Sono state le Olimpiadi del riscatto per Filippo Tortu, oro nella quattro per cento, primatista italiano nei cento metri prima dell’oro di Jacobs, che ha passato gli ultimi anni a rincorrere la sua ombra, senza riuscire più a trovare il ritmo giusto per essere quello che era stato, e che il passo perfetto lo ha trovato negli ultimi 100 metri delle Olimpiadi, in quella volata indimenticabile contro il rivale inglese (“Is it gonna be gold for Great Britain? Oh, no”). Sono state le Olimpiadi del riscatto poi anche per Aldo Montano, medaglia d’argento nella sciabola a squadra a un’età quasi impossibile per un atleta olimpico, 42 anni. E Olimpiadi del riscatto lo sono state anche per Gregorio Paltrinieri, argento negli 800 stile libero e bronzo nella 10 km maschile a nuoto, arrivato a questo risultato dopo essere stato messo ko da una mononucleosi, che qualche settimana prima delle Olimpiadi aveva colpito anche un’altra olimpionica salita sul podio, Maria Centracchio, bronzo nel judo, dopo aver fatto i conti quest’anno anche con il Covid.
E un riscatto, le Olimpiadi, sono state anche per Marco Di Costanzo, bronzo nel quattro senza del canottaggio da riserva, svegliato a pochi minuti dalla gara per sostituire un suo compagno di squadra titolare improvvisamente positivo al Covid, stessa sorte di Alberta Santuccio, bronzo nella spada a squadre di scherma, nonostante un ingresso in pedana da riserva.
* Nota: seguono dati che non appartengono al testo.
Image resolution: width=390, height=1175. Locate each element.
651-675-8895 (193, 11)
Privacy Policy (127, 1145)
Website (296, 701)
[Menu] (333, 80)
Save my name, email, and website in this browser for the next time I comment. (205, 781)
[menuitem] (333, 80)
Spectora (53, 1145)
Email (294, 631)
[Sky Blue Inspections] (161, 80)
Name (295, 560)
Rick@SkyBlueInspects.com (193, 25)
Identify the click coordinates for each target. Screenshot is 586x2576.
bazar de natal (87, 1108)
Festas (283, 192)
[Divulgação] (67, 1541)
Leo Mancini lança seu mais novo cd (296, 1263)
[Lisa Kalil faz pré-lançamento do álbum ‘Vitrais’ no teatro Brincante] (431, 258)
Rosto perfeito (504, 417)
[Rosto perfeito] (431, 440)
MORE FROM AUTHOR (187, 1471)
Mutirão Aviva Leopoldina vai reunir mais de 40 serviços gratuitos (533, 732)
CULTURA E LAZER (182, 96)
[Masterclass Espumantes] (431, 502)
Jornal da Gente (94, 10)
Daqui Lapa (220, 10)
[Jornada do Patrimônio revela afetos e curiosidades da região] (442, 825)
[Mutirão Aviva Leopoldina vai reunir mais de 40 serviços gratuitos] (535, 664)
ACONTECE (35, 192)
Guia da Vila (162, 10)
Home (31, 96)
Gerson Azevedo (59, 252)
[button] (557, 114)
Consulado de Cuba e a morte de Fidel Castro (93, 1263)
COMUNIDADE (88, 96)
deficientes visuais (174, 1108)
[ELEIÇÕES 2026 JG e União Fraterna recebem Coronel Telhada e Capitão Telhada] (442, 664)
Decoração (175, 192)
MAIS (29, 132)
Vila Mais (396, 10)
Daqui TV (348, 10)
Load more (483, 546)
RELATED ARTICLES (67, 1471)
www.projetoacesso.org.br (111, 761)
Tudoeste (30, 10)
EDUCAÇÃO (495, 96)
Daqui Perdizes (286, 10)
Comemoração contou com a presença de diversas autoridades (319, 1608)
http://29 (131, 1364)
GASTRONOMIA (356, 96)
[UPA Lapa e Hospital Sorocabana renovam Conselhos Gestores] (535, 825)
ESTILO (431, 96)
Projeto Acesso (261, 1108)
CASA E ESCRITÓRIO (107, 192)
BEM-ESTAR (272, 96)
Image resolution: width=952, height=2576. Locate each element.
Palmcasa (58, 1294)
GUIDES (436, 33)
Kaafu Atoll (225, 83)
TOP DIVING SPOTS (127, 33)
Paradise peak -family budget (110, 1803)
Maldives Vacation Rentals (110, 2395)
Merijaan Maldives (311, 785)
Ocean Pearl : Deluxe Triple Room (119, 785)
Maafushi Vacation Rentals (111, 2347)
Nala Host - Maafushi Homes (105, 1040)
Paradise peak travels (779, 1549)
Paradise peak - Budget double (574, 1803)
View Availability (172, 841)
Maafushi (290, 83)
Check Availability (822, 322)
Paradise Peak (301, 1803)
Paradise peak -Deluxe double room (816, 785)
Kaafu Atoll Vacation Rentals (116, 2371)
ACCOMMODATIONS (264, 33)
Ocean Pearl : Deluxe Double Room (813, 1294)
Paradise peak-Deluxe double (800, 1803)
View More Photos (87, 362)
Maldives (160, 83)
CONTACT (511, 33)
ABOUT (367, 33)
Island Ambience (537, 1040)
Così come lo sono state per Antonino Pizzolato, medaglia di bronzo nel sollevamento pesi, che pochi mesi prima delle Olimpiadi ha perso tutti e quattro i suoi nonni, a cui ha dedicato la sua medaglia, e così come lo sono state anche per Diana Bacosi, medaglia d’argento nello skeet, arrivata al risultato dopo mesi difficili, neri, di depressione, non nascosti ma raccontati, spiegati e descritti persino nei dettagli. “Ho avuto grosse difficoltà, anche sportive, ho attraversato un momento nero. Potevo vincere, ma sapendo da dove sono partita, sono contenta ugualmente. E vorrei dedicare questa medaglia agli italiani, perché la pandemia ci ha messo in ginocchio, ma siamo e saremo capaci di rialzarci, nella vita come nello sport”. Cadere e rialzarsi imparando a osservare il bicchiere mezzo pieno piuttosto che quello mezzo vuoto e abituandosi ad apprezzare i talenti per quello che sono e non per quello che dovrebbero essere. L’Italia della post pandemia, in fondo, è tutta qui.